Pipe-smoking has suffered somewhat of a demise in the UK and is oft perceived as a relic of a time gone by. My friend and I recently purchased pipes for an old-school gentleman’s dress party but we achieved little more than wasting an entire box of matches trying to light them up. To this day I remember the bemused and somewhat humoured expressions of passers-by, taken aback by two young lads smoking a pipe and chuckling at their inability to do so.
Not since the ‘pipe-era’ of the 1800s when Victorian gentleman donned smoking jackets and discussed politics has the pipe been deemed a societal norm. The First World War was synonymous with images of smoking soldiers which is when cigarette sales started to exceed those of pipe tobacco. Smoking had become less of a luxury item and more part of everyday life, and significantly, women had taken to the habit, with 39 per cent of all women thought to be smoking cigarettes by 1949.
Modern smoking laws and an increased awareness about the health implications of smoking has led to the birth of the 21st century ‘e-smoker’, or the ‘vapour generation’ if you prefer. For those who live under a rock the electronic cigarette is a battery-powered vaporizer which has a similar feel to tobacco smoking but doesn’t contain tobacco, thus offering a stylish alternative to the traditional death stick.
It has steadily become more societally acceptable, but I still can’t help look at e-smokers without thinking they’re toking on Dumbledore’s wand. They really are gaudy objects. Who’d have ever thought battery powered twigs would have taken off! But they have. Sales of e-cigarettes soared by 340 per cent in 2013 and are apparently 80 per cent cheaper than smoking regular cigarettes.
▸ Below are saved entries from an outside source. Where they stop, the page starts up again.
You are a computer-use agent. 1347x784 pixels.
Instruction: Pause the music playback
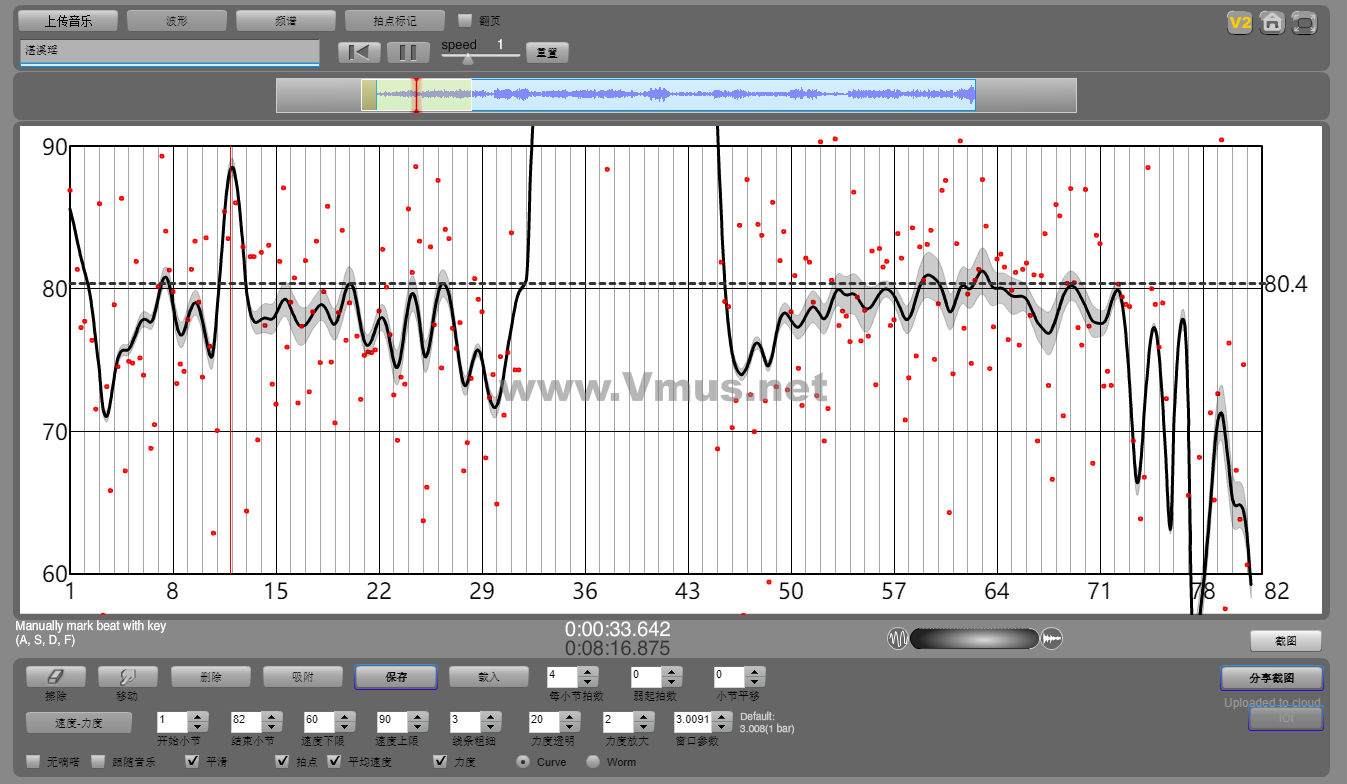point(408,52)
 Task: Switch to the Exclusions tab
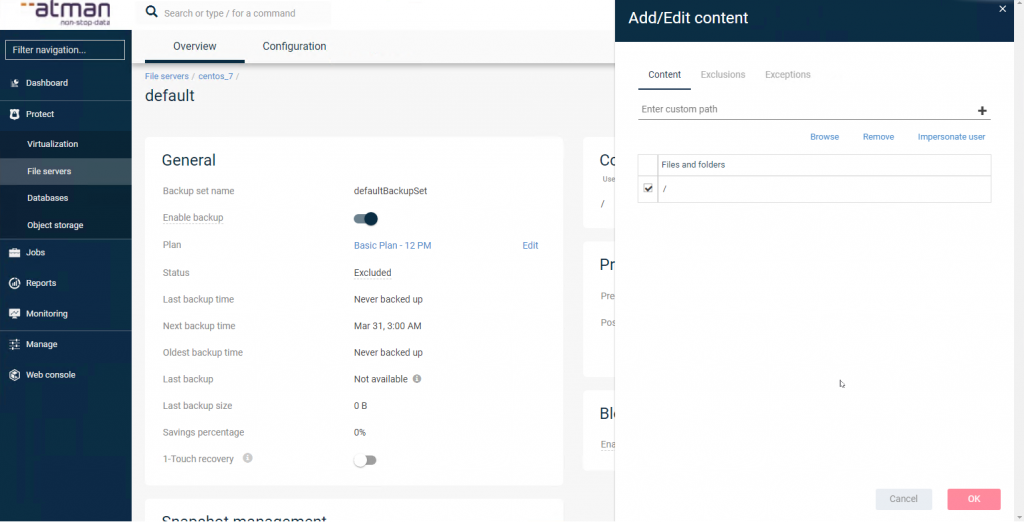click(722, 75)
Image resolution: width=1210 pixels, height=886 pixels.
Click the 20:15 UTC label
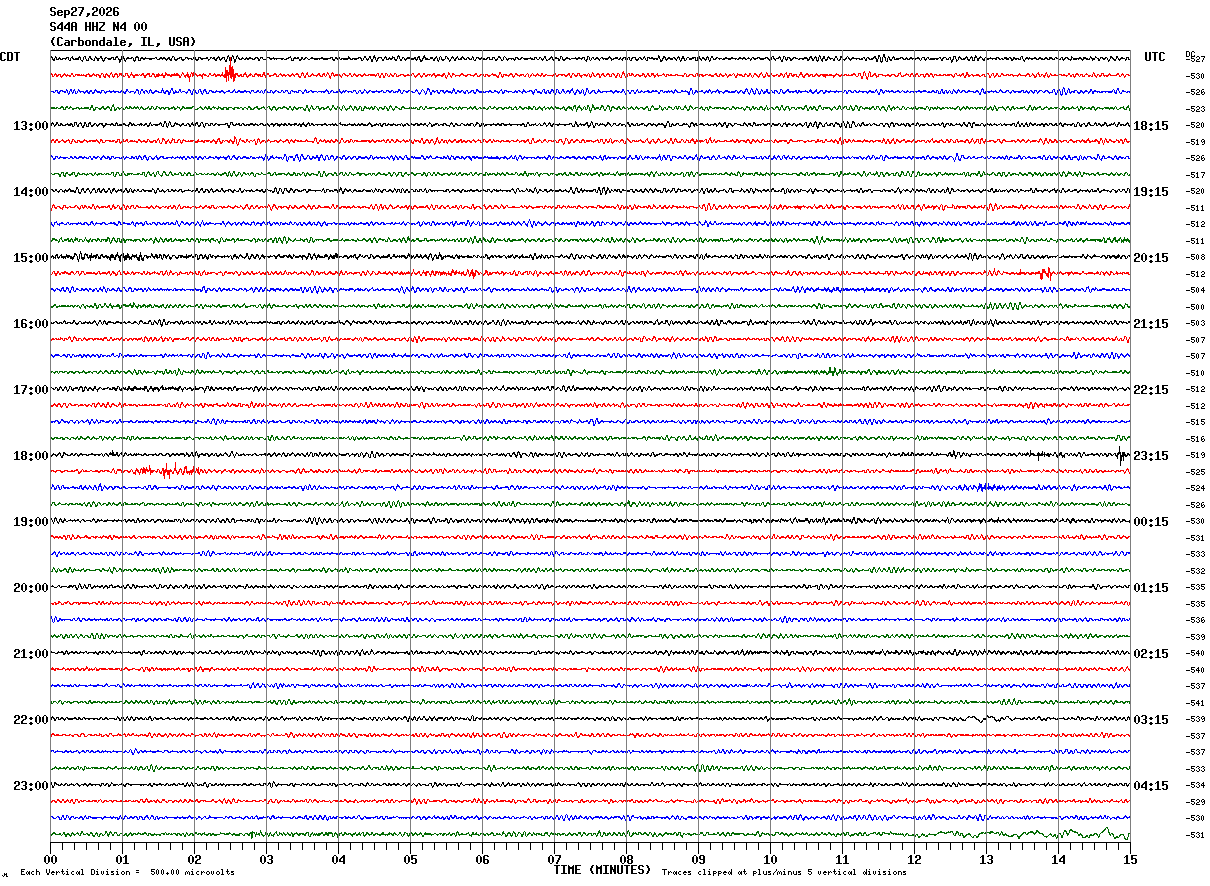(x=1151, y=258)
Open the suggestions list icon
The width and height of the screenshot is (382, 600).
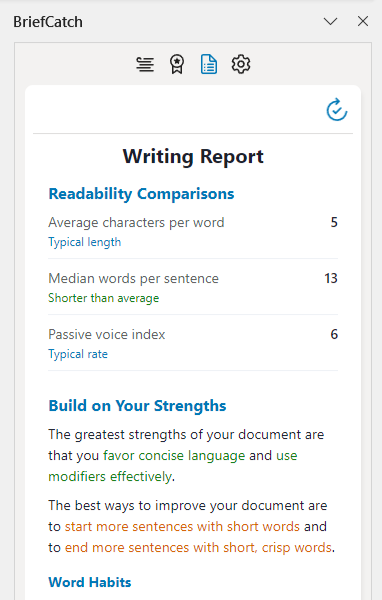pos(145,64)
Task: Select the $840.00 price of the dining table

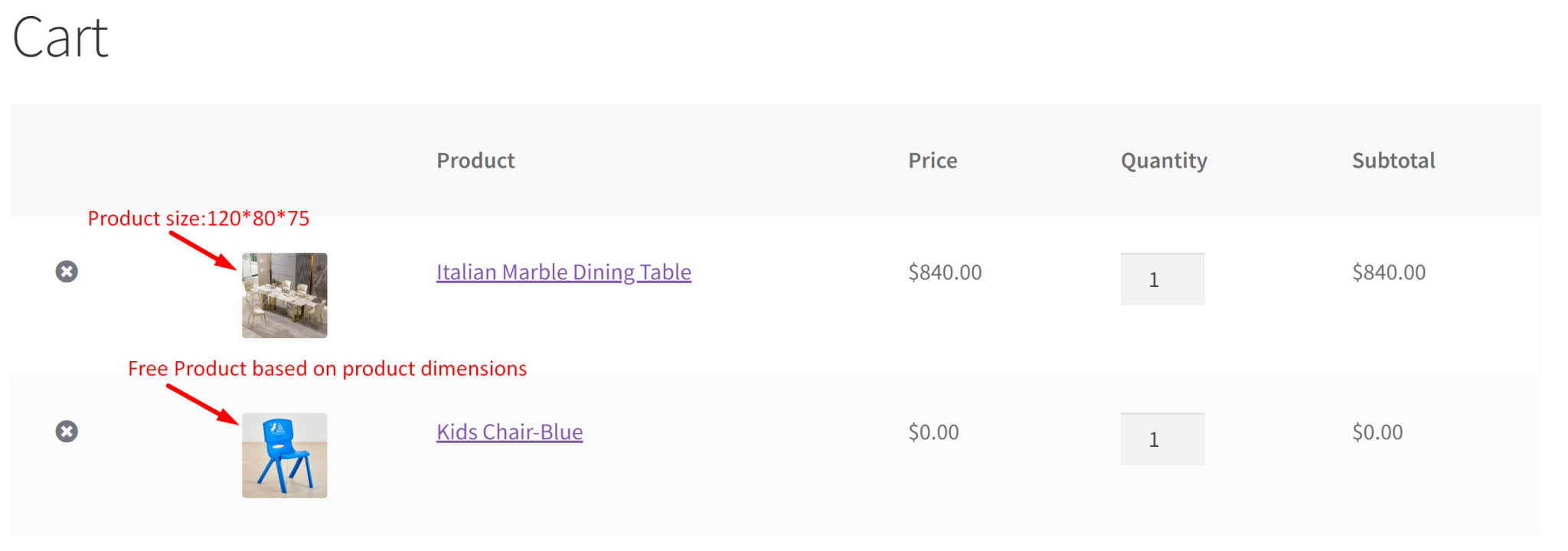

Still, they’re not nearly as chic as a pipe. The wise Mr Badger in The Wind in the Willows would have scoffed at an e-cig, as would the renowned Tony Benn, Harold Wilson and, of course, Al Einstein. Sherlock Holmes used to call a difficult case a “three-pipe problem”, difficult to imagine that being re-coined a “three-vapour problem.”
So why not marry the two? The soaring popularity of e-smoking with the chic image of pipes? Properly marketed I’d say that e-pipes are two years away from being commonplace on the streets of Shoreditch.